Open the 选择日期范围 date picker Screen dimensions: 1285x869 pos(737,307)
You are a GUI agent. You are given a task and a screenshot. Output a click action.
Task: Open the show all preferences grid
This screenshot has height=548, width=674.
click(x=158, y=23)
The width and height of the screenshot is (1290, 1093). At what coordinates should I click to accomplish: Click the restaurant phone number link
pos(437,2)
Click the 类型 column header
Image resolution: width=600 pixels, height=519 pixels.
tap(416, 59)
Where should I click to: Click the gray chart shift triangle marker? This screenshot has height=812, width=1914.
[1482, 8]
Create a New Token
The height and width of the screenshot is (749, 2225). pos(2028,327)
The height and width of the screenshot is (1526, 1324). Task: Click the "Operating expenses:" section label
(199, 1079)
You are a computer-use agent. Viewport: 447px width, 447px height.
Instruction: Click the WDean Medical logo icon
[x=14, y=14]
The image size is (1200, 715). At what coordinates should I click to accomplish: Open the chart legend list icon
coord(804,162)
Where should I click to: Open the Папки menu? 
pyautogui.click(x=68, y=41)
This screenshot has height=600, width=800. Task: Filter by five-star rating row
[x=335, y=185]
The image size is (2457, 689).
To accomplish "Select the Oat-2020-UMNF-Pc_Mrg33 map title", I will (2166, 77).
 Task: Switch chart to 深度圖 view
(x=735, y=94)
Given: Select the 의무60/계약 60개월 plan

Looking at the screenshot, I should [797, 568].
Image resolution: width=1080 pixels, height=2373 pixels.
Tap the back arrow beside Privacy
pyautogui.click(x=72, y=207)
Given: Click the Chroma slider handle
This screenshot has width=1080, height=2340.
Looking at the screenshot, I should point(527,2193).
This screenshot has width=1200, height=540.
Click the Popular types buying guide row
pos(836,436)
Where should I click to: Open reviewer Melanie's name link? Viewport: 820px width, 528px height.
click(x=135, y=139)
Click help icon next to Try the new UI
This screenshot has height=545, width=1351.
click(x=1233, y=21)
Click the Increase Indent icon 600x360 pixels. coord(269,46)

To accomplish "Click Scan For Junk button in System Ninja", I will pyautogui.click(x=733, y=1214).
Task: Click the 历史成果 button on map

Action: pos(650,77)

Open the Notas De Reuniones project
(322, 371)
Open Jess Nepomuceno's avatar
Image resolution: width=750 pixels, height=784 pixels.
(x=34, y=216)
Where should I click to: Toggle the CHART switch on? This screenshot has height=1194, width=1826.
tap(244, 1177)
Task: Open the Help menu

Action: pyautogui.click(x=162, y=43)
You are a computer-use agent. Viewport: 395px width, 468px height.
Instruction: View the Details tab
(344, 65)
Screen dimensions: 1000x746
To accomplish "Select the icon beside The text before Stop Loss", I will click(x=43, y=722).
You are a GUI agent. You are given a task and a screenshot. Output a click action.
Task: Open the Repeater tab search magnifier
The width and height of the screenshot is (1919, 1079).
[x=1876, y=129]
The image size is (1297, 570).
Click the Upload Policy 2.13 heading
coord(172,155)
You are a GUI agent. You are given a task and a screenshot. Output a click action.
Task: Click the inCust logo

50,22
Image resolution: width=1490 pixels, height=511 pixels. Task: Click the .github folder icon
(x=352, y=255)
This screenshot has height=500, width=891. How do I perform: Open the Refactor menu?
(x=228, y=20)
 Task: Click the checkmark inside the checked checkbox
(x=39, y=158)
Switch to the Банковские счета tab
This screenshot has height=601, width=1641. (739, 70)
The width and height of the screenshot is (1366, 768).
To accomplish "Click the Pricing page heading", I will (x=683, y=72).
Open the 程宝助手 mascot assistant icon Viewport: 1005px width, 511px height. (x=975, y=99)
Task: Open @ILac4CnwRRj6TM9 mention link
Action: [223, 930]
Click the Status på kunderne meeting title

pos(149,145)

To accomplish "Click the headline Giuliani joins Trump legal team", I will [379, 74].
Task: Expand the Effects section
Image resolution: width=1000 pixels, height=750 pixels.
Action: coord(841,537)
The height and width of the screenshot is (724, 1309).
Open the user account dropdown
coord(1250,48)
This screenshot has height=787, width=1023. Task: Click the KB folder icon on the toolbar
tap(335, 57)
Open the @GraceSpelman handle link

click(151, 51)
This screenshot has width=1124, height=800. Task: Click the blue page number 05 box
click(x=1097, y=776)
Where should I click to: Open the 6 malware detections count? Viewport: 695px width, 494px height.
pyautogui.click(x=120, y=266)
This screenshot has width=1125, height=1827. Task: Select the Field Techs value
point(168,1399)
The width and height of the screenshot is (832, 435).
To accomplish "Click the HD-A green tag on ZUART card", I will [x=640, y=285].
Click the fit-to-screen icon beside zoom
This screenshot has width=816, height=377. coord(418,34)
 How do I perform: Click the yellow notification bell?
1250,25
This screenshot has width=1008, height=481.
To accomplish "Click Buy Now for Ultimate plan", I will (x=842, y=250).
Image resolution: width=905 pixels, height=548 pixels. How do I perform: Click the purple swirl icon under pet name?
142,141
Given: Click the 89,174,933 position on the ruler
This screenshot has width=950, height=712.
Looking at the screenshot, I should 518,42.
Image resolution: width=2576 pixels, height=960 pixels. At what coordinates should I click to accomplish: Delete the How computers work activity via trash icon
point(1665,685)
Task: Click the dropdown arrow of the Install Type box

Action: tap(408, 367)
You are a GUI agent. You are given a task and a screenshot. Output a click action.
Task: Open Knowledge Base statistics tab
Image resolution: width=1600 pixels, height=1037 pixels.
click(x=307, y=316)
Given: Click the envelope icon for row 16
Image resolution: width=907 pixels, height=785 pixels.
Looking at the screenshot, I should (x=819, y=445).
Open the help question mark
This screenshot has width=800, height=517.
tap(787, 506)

....................

Exercise goal:
Gather and copy every line of the data in which the string "dimensions" is found.

Reply:
Open the 选择日期范围 date picker Screen dimensions: 1285x869 pos(737,307)
Screen dimensions: 1000x746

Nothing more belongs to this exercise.